Saved entries
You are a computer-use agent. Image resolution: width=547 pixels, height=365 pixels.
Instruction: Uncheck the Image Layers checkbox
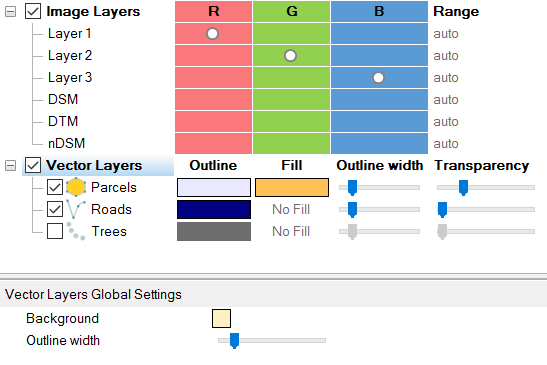[33, 12]
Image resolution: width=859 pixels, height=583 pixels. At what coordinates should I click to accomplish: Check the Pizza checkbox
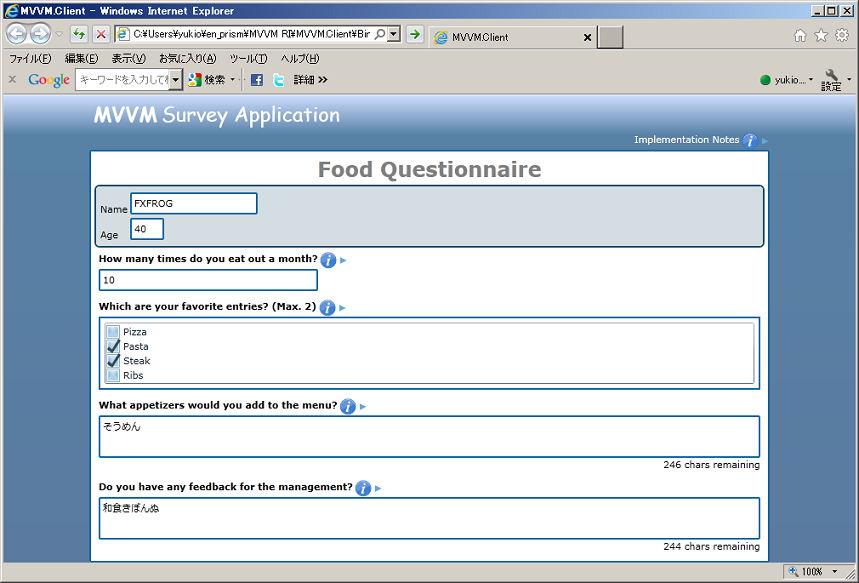pos(113,332)
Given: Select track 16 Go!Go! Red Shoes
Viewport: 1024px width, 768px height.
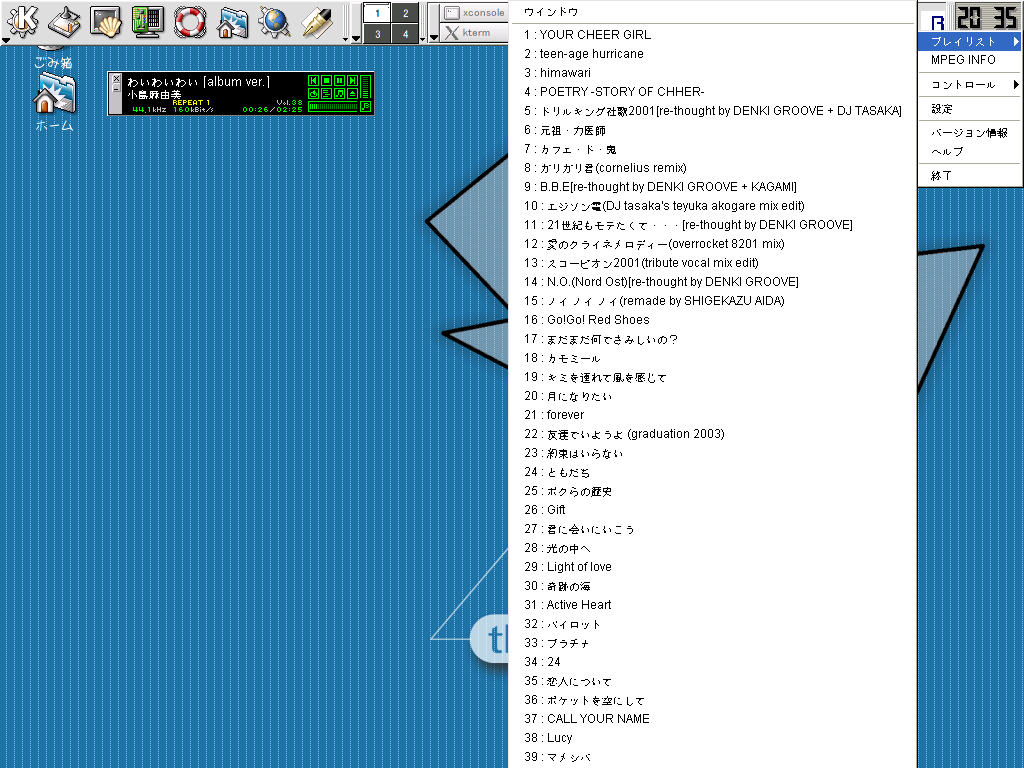Looking at the screenshot, I should pos(598,320).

» **WHAT IS EXPECTED**
Print an exact copy of the lines above, from the one containing "Instruction: Uncheck the" through the one containing "Given: Select track 16 Go!Go! Red Shoes", and leave out the pictures.

» **RESULT BELOW**
Instruction: Uncheck the Image Layers checkbox
[33, 12]
Image resolution: width=859 pixels, height=583 pixels. At what coordinates should I click to accomplish: Check the Pizza checkbox
pos(113,332)
Given: Select track 16 Go!Go! Red Shoes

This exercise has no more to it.